• Exercise goal:
Print the records exactly. Every mark must remain.

________________

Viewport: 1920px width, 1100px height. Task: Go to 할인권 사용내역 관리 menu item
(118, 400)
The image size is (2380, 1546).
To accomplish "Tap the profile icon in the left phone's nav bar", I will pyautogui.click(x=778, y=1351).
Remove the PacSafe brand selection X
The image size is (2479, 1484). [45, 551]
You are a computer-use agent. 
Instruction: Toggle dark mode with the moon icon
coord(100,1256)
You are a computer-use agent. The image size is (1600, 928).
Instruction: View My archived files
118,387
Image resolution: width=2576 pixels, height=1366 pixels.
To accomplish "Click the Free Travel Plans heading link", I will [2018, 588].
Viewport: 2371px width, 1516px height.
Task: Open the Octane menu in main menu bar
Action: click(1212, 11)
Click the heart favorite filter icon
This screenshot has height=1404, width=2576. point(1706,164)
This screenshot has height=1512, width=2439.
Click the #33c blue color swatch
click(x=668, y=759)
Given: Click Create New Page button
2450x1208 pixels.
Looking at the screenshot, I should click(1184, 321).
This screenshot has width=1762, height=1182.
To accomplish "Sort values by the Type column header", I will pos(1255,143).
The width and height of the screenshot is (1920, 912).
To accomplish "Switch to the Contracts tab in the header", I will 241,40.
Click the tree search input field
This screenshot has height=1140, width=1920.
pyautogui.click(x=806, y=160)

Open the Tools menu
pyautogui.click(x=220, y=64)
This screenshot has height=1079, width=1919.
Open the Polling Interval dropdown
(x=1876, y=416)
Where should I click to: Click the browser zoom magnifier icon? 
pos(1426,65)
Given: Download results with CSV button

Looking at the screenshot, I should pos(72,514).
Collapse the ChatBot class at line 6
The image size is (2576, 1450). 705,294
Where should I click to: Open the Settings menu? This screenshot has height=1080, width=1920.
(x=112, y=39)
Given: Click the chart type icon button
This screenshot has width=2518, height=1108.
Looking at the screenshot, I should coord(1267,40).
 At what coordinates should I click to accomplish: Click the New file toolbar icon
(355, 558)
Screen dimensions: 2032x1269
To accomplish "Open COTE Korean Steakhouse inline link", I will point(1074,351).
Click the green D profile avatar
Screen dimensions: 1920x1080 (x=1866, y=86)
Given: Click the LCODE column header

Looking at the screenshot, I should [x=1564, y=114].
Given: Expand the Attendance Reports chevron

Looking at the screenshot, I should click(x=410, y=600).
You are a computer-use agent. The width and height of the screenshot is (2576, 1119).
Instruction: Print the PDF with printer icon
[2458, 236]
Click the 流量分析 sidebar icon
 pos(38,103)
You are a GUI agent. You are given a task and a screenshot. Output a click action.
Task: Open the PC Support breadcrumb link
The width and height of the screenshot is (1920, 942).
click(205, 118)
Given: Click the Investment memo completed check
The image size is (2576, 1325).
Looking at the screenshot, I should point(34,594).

________________

• Reply:
Viewport: 1920px width, 1100px height. Task: Go to 할인권 사용내역 관리 menu item
(118, 400)
The image size is (2380, 1546).
To accomplish "Tap the profile icon in the left phone's nav bar", I will pyautogui.click(x=778, y=1351).
Remove the PacSafe brand selection X
The image size is (2479, 1484). [45, 551]
You are a computer-use agent. 
Instruction: Toggle dark mode with the moon icon
coord(100,1256)
You are a computer-use agent. The image size is (1600, 928).
Instruction: View My archived files
118,387
Image resolution: width=2576 pixels, height=1366 pixels.
To accomplish "Click the Free Travel Plans heading link", I will [2018, 588].
Viewport: 2371px width, 1516px height.
Task: Open the Octane menu in main menu bar
Action: click(1212, 11)
Click the heart favorite filter icon
This screenshot has height=1404, width=2576. point(1706,164)
This screenshot has height=1512, width=2439.
Click the #33c blue color swatch
click(x=668, y=759)
Given: Click Create New Page button
2450x1208 pixels.
Looking at the screenshot, I should click(1184, 321).
This screenshot has width=1762, height=1182.
To accomplish "Sort values by the Type column header", I will pos(1255,143).
The width and height of the screenshot is (1920, 912).
To accomplish "Switch to the Contracts tab in the header", I will 241,40.
Click the tree search input field
This screenshot has height=1140, width=1920.
pyautogui.click(x=806, y=160)

Open the Tools menu
pyautogui.click(x=220, y=64)
This screenshot has height=1079, width=1919.
Open the Polling Interval dropdown
(x=1876, y=416)
Where should I click to: Click the browser zoom magnifier icon? 
pos(1426,65)
Given: Download results with CSV button

Looking at the screenshot, I should pos(72,514).
Collapse the ChatBot class at line 6
The image size is (2576, 1450). 705,294
Where should I click to: Open the Settings menu? This screenshot has height=1080, width=1920.
(x=112, y=39)
Given: Click the chart type icon button
This screenshot has width=2518, height=1108.
Looking at the screenshot, I should coord(1267,40).
 At what coordinates should I click to accomplish: Click the New file toolbar icon
(355, 558)
Screen dimensions: 2032x1269
To accomplish "Open COTE Korean Steakhouse inline link", I will point(1074,351).
Click the green D profile avatar
Screen dimensions: 1920x1080 (x=1866, y=86)
Given: Click the LCODE column header

Looking at the screenshot, I should [x=1564, y=114].
Given: Expand the Attendance Reports chevron

Looking at the screenshot, I should click(x=410, y=600).
You are a computer-use agent. The width and height of the screenshot is (2576, 1119).
Instruction: Print the PDF with printer icon
[2458, 236]
Click the 流量分析 sidebar icon
 pos(38,103)
You are a GUI agent. You are given a task and a screenshot. Output a click action.
Task: Open the PC Support breadcrumb link
The width and height of the screenshot is (1920, 942).
click(205, 118)
Given: Click the Investment memo completed check
The image size is (2576, 1325).
Looking at the screenshot, I should point(34,594).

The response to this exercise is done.